Headline

Dengan bayar biaya konstruksi Rp8 juta/m2, penghuni Rumah Flat Menteng mendapat hak tinggal 60 tahun.

Fokus

Sejumlah negara berhasil capai kesepakatan baru

Habibie dan Dilema Perkawinan Iptek-Imtak

Khaira Wahyuni Guru SMPN 2 Padang Ganting, Tanah Datar, Sumatra Barat 
16/9/2019 01:30
Habibie dan Dilema Perkawinan Iptek-Imtak
Opini(MI/Seno)

'OTAK Habibie' ialah frasa yang hidup di Indonesia sejak paruh kedua 1970-an, yakni setelah kepulangan Bacharuddin Jusuf Habibie (1936-2019) dari perantauannya di Jerman. Dalam masa pendidikan dan kerja selama dua dasawarsa di Eropa, Habibie menjadi saintis-inventor yang berpengaruh di dunia, terutama dalam industri kedirgantaraan.

Di Tanah Air, Habibie tak kalah fenomenal. Beliau membangun industri kedirgantaraan Indonesia dan langganan menjadi orang nomor satu di Kementerian Riset, Teknologi, dan Pendidikan Tinggi serta terakhir menjadi Wakil Presiden dan kemudian Presiden Republik Indonesia. Dalam dunia pendidikan Indonesia, fenomena 'otak Habibie' mewujud dalam upaya-upaya penguasaan ilmu pengetahuan dan teknologi (iptek) serta kepemilikan iman dan takwa (imtak).
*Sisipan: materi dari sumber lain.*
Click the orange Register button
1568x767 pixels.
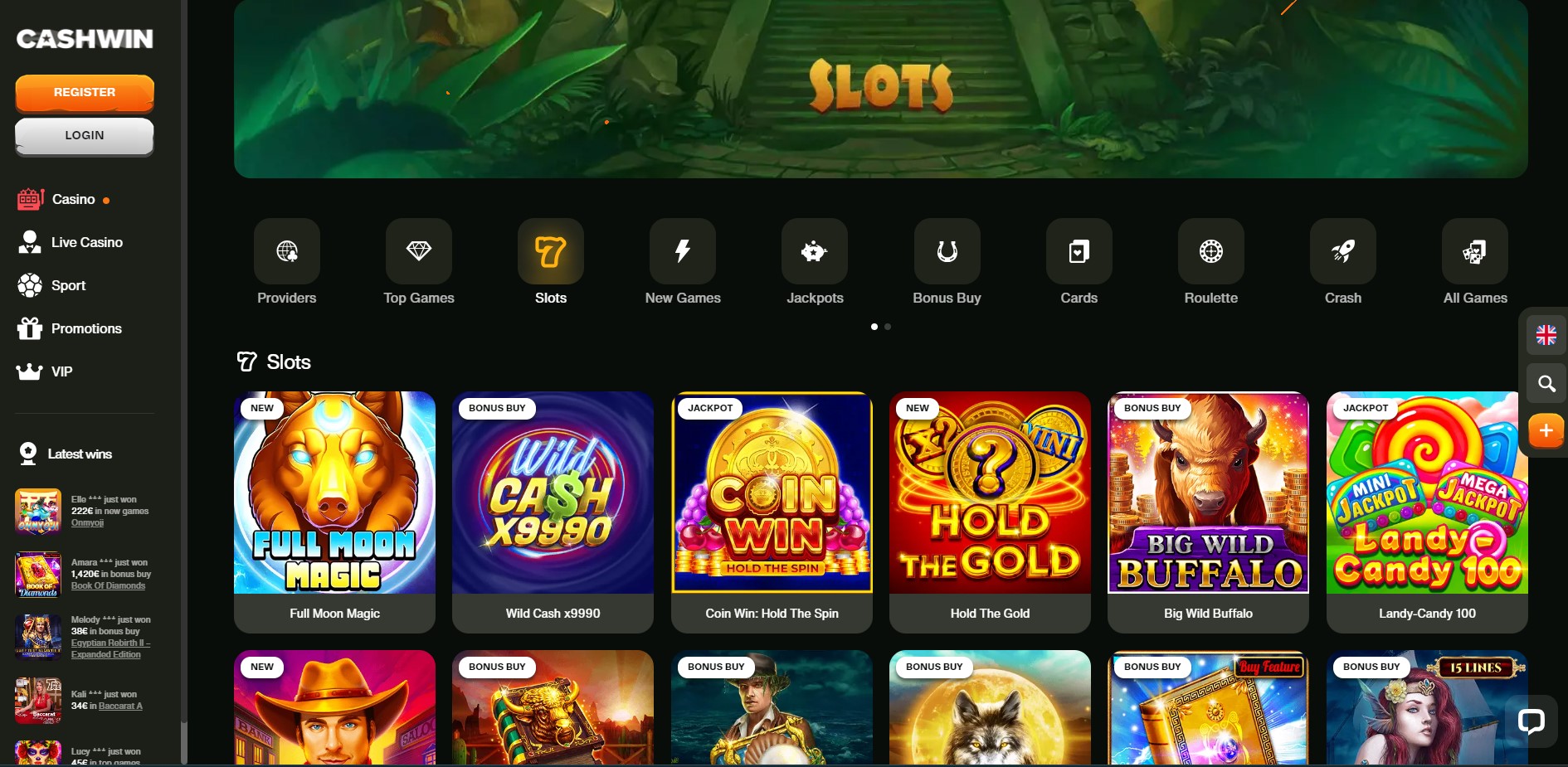click(85, 93)
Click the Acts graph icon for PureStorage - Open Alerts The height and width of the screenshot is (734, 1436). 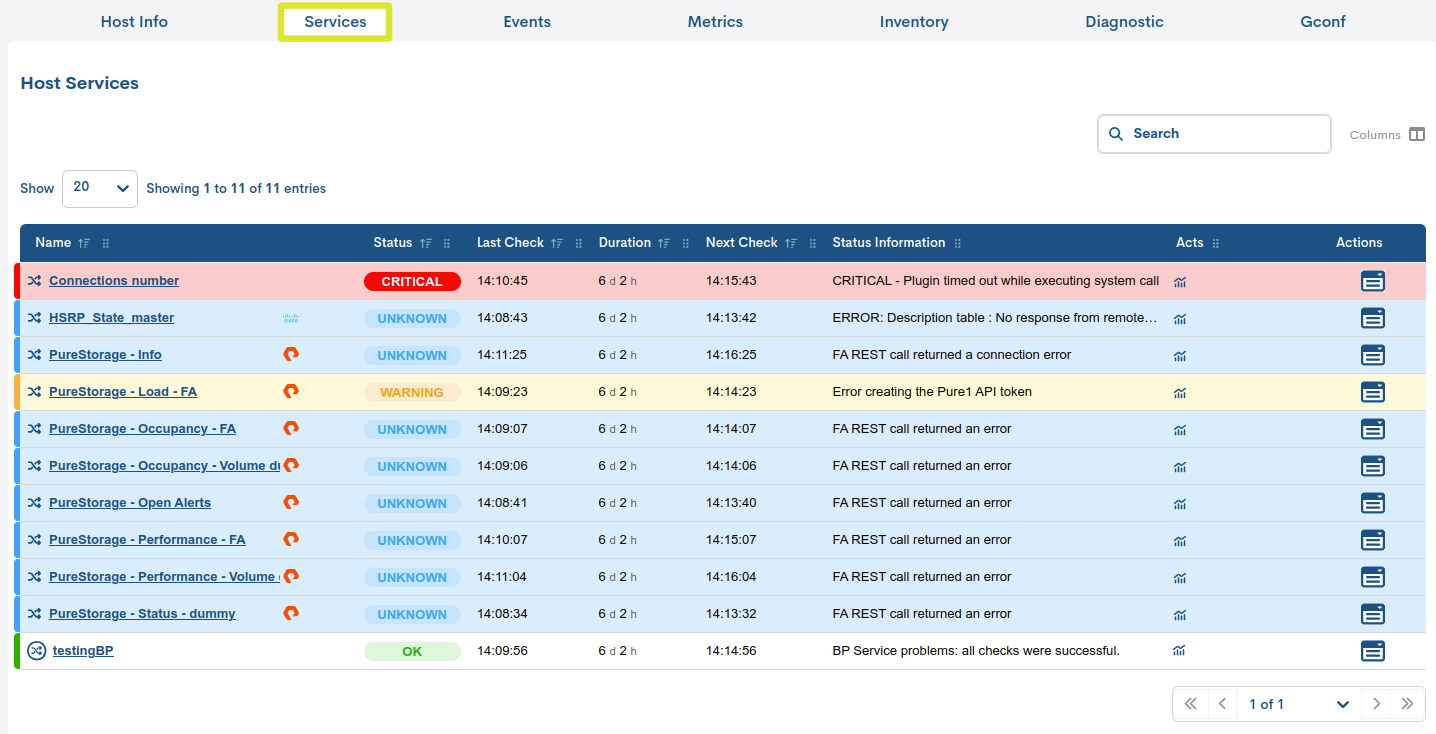[1179, 503]
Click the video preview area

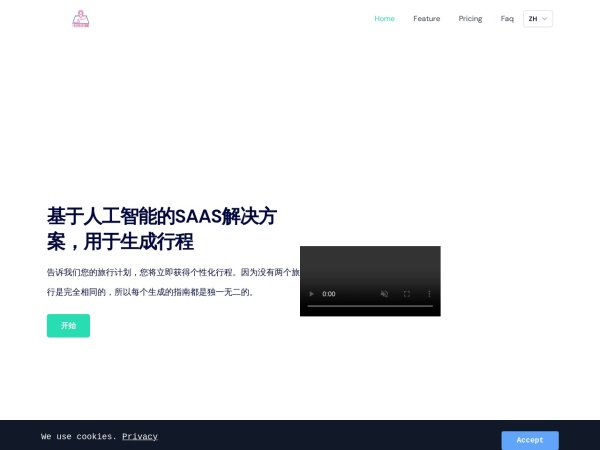coord(370,265)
Bahkan, kedua konsep itu kemudian diadopsi dalam Pasal 31 ayat 3 dan 5 UUD 1945 hasil amendemen.

Jika diperhatikan penjelasan Pasal 31 tersebut dan UU No 20/2003 tentang Sistem Pendidikan Nasional serta berbagai regulasi turunannya, tujuan yang hendak dicapai lebih tepatnya ialah terjadinya perkawinan antara iptek dan imtak dalam diri murid-murid. Output pendidikan, oleh karena itu, hendaklah cerdas dan terampil di atas dasar spiritualitas. Namun, adopsi warisan Habibie ini dalam dunia pendidikan menumbuhkan paling kurang dua masalah yang tak mudah diselesaikan. Utamanya terkait dengan pengerasan simbolisasi keberagamaan dan kedua terkait dengan penilaian pendidikan.

 

Simbolisasi keberagamaan

Salah satu cara menjelaskan hal ini, menurut hemat penulis, ialah dengan mengatakan bahwa Habibie terlalu cerdas dan maju sehingga tak mudah dipahami dan diikuti para pengambil kebijakan dalam dunia pendidikan di Indonesia. Dikatakan demikian, karena beliau merupakan seorang yang logis-rasional serta penghayat dan pengamal demokrasi sejati. Pendidikan dan pengalaman hidup di Eropa serta bacaan yang dalam tentang agama, membuat beliau berjarak dari realitas keberagamaan masyarakat Indonesia.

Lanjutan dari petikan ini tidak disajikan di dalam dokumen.